* **WHAT YOU WILL DO**: The entire listing below is to be written out exactly, minus the pictures.

▬▬▬▬▬▬

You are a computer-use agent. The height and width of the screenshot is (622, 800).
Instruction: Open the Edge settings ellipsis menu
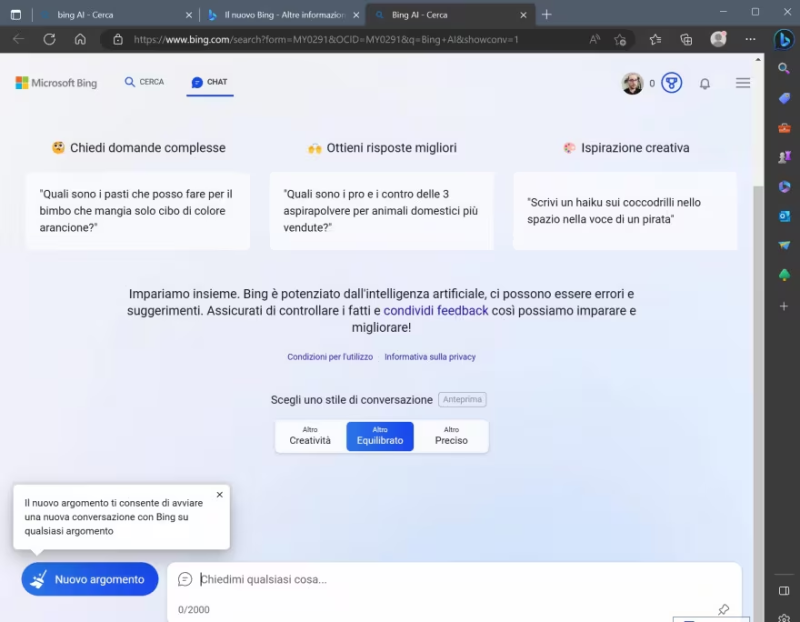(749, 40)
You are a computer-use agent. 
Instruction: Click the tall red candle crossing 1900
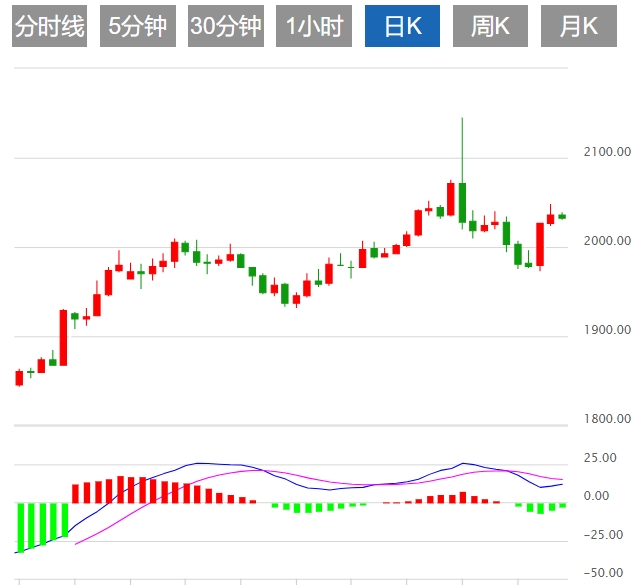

▬▬▬▬▬▬

* **OUTPUT FOR THIS TASK**:
You are a computer-use agent. The height and width of the screenshot is (622, 800).
Instruction: Open the Edge settings ellipsis menu
(749, 40)
You are a computer-use agent. 
Instruction: Click the tall red candle crossing 1900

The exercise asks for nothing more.